In regards to Mack Hansen, Tuipoloto and others who talent wasnt 'seen'..

If we look at acting, soccer and cricket as examples, Hugh Jackman, the Heminsworths in acting; Keith Urban in Nashville, Mike Hussey and various cricketers who played in UK and made the Australian team; and many soccer players playing overseas.


My opinion is that perhaps the ' 'potential' or latent talent is there, but it's just below the surface.


ANd that decision, as made by Tane Edmed, Noah, Will Skelton to go overseas is the catalyst to activate the latent and bring it to the surface.


Based on my personal experience of leaving Oz and spending 14 months o/s, I was fully away from home and all usual support systems and past memories that reminded me of the past.


Ooverseas, they weren't there. I had t o survive, I could invent myself as who I wanted, and there was no one to blame but me.

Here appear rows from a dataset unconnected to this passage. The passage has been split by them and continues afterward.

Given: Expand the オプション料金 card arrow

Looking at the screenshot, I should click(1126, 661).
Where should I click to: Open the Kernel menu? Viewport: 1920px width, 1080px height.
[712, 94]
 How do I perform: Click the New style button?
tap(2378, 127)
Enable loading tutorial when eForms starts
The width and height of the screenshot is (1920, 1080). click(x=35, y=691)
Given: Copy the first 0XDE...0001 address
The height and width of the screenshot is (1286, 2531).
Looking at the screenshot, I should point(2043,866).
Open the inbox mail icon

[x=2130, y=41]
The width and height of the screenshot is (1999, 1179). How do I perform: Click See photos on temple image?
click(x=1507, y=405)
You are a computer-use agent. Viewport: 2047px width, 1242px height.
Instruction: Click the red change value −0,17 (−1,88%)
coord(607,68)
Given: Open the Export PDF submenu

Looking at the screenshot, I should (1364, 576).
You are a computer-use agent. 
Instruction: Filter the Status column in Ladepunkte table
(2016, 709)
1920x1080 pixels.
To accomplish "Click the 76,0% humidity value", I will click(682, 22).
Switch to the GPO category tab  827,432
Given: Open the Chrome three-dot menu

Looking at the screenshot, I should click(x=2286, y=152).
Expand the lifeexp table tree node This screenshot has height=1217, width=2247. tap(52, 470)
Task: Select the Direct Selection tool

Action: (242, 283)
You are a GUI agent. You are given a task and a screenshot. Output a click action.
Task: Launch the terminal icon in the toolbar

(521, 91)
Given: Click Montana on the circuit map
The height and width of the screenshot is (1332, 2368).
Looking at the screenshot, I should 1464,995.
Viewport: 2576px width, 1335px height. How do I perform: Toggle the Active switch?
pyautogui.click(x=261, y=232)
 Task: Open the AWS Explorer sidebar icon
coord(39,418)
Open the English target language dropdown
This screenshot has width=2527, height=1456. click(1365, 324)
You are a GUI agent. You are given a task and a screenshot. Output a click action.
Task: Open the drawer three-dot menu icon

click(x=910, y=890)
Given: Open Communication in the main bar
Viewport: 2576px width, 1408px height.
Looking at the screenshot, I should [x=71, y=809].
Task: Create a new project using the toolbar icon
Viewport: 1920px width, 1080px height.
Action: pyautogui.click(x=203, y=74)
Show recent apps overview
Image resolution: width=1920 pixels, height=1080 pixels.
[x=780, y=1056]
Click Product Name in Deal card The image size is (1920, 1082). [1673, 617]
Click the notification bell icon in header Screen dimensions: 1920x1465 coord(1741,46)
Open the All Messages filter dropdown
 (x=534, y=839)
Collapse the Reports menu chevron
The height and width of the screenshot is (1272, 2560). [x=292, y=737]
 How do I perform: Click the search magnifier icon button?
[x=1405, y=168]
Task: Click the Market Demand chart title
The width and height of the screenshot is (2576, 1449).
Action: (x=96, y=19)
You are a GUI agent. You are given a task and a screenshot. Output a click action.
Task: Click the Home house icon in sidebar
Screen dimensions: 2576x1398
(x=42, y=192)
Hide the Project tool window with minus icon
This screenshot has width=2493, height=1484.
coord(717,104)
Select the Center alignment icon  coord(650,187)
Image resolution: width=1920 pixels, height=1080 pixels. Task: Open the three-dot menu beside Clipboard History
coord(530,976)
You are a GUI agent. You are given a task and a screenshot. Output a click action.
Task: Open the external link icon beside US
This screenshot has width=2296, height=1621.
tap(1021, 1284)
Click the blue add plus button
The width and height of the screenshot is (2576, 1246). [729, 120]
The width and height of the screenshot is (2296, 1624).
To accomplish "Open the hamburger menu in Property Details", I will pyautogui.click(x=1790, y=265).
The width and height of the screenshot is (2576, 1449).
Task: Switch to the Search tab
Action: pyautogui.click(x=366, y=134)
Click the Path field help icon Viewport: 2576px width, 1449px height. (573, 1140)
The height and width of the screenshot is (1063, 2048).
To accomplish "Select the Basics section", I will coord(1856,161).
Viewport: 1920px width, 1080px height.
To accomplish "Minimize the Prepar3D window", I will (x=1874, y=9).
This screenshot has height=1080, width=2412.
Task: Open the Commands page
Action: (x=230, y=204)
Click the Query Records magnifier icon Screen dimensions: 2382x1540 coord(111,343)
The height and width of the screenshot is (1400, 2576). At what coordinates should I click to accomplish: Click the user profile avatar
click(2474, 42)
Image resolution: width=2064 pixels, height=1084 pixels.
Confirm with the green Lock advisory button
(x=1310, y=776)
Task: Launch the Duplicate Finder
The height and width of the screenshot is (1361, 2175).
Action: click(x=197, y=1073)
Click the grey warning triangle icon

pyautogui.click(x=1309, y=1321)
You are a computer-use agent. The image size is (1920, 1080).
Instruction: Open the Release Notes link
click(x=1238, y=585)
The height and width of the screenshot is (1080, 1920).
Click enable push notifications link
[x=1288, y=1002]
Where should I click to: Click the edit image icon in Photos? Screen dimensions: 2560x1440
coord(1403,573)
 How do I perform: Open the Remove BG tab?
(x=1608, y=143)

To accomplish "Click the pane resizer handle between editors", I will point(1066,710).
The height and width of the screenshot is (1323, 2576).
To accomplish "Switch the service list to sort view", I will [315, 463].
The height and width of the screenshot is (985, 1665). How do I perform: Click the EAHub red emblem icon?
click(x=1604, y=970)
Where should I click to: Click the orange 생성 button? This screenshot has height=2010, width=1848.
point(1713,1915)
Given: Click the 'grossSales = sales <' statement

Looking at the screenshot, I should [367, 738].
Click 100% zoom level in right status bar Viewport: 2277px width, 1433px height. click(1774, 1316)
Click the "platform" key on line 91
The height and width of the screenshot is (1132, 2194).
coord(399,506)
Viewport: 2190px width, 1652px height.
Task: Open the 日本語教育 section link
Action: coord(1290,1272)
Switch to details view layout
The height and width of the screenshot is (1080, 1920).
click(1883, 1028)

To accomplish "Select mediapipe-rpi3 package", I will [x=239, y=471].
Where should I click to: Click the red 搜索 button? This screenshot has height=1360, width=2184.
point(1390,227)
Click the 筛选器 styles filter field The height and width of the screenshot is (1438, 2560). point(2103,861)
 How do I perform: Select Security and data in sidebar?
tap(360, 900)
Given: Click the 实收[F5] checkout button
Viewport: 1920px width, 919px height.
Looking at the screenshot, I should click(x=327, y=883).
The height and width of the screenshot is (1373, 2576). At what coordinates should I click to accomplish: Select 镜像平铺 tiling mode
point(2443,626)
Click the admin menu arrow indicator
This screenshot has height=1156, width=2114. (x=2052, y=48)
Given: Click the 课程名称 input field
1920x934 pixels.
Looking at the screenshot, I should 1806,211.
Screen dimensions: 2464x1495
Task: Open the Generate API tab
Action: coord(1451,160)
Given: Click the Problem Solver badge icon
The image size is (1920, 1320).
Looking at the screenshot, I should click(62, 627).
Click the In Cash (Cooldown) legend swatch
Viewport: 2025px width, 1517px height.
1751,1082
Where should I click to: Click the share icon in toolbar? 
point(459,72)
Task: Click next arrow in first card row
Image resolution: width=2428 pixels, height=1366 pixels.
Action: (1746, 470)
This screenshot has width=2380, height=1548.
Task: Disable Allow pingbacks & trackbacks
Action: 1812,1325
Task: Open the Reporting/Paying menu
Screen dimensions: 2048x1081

It bought me alive, focused my efforts towards what I wanted and people largely accepted me for who I was and how I turned up.


So my suggestion is to make overseas scholarships for younger players and older too so they can benefit from the value offered by overseas coaching acumen, established systems, higher intensity competition which like the pressure that turns coal into diamonds, can produce more Skeltons, Arnold's, Kellaways and the like.


After the Lion's tour say, create 20 x $10,000 scholarships for players to travel and play overseas.


Set up a HECS style arrangement if necessary to recycle these funds ongoingly.


Ooverseas travel, like parenthood or difficult life situations brings out people's physical and emotional strengths in my own experiences, let's use it in rugby.